• Text extract
>> Begin
Today, computers equipped with a network card and using straight-through or crossover network cables are able to transfer data at speeds much greater than what's possible with a serial or parallel cable. However, there are still times where we require a transfer via the serial or parallel port, and that's why it's important to understand direct cable connection.
Transferring data between computers via a direct cable connection can be performed using the following methods:
- Serial crossover cable;
- Parallel cable -- also known as Laplink cables;
- USB transfer or data link cable; and
- UTP crossover or straight-through cable.
Speeds depend on the transfer method selected; however, each method has specific requirements.
Direct transfer via serial crossover cables requires the existence of one free serial port on both the source and destination computer. Furthermore, the maximum attainable speed for data transfer via a serial port is only 14 Kbps -- 0.014 Mbps -- making it unpractical and extremely slow for large file transfers. Apart from the very low speed rates, most laptops, workstations and servers do not offer a serial port anymore, as the port has become obsolete and has been replaced by USB ports.
Transferring data via a parallel port is more practical, compared with a serial port, thanks to the greater speed rates of up to 1.1 MBps or 8.8 Mbps. However, as with serial ports, parallel ports are almost nonexistent, as they too have been replaced by USB interfaces.
>> End
• Supplied material
>> Begin
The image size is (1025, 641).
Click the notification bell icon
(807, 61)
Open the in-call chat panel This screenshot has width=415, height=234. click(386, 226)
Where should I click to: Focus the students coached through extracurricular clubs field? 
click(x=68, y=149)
>> End
>> Begin
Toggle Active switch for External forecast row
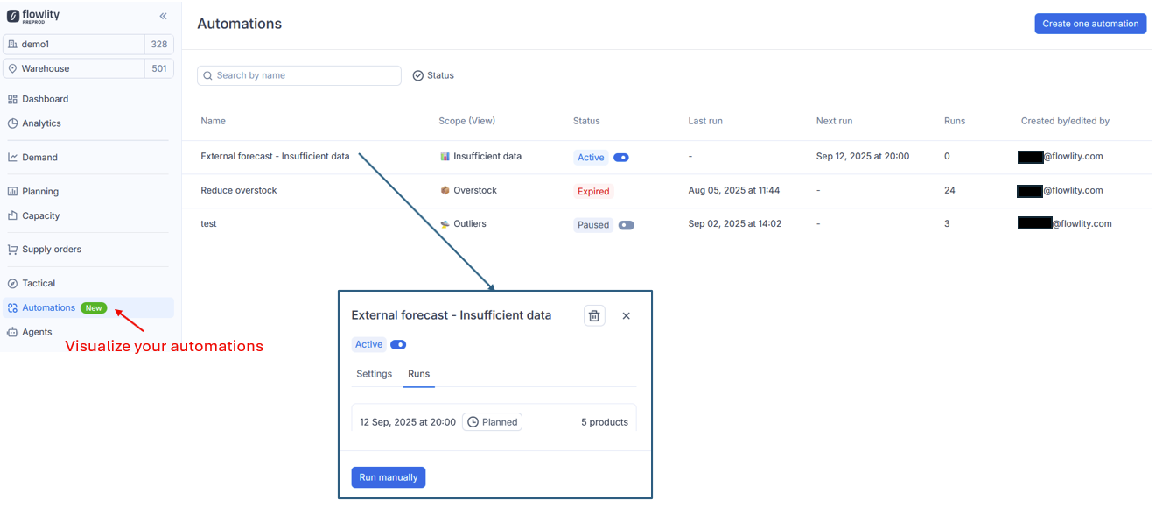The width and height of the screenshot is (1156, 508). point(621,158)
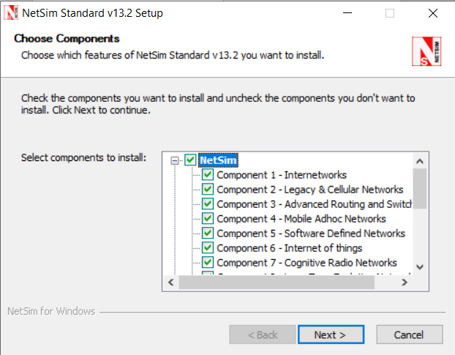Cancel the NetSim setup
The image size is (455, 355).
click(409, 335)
>> End
>> Begin
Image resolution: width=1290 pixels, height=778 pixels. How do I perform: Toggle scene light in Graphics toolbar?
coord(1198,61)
>> End
• Set of tasks
1. Write out the part of the direct cable connection text from "Transferring data between" to "by USB ports.".
2. Continue the text on transferring data by direct cable connection, picking up after its last sentence.

• Answers by task
1.
Transferring data between computers via a direct cable connection can be performed using the following methods:
- Serial crossover cable;
- Parallel cable -- also known as Laplink cables;
- USB transfer or data link cable; and
- UTP crossover or straight-through cable.
Speeds depend on the transfer method selected; however, each method has specific requirements.
Direct transfer via serial crossover cables requires the existence of one free serial port on both the source and destination computer. Furthermore, the maximum attainable speed for data transfer via a serial port is only 14 Kbps -- 0.014 Mbps -- making it unpractical and extremely slow for large file transfers. Apart from the very low speed rates, most laptops, workstations and servers do not offer a serial port anymore, as the port has become obsolete and has been replaced by USB ports.

2.
Data transfers via USB ports are more popular; however, a special USB transfer cable -- or USB data link -- is required. Users cannot employ a standard USB cable used to connect printers or other USB devices. The special USB transfer cable contains electronic circuits that allow two USB ports to connect and transfer files.
USB speed transfers depend on the USB port version on the machines. The USB v1.1 specification provides a maximum of 12 Mbps, while the USB v2.0 specification increases throughput to 480 Mbps -- almost five times the speed of a 100 Mbps network. USB 3.0 and USB 3.1 boost throughput to almost 5 Gbps.
UTP crossover and straight-through cables are the final method of direct cable connection covered here. They also happen to be the most popular. Crossover cables are required for older network cards that do not support Auto-MDIX, while newer and gigabit network cards support Auto-MDIX and require simple straight-through cables. The supported transfer speeds are 10 Mbps, 100 Mbps and 1 Gbps, surpassing USB v2.0 transfer speeds by more than two times.
Installing Windows programs or components to transfer data is out of this tutorial's scope. Read about what you should check before attempting a direct cable connection.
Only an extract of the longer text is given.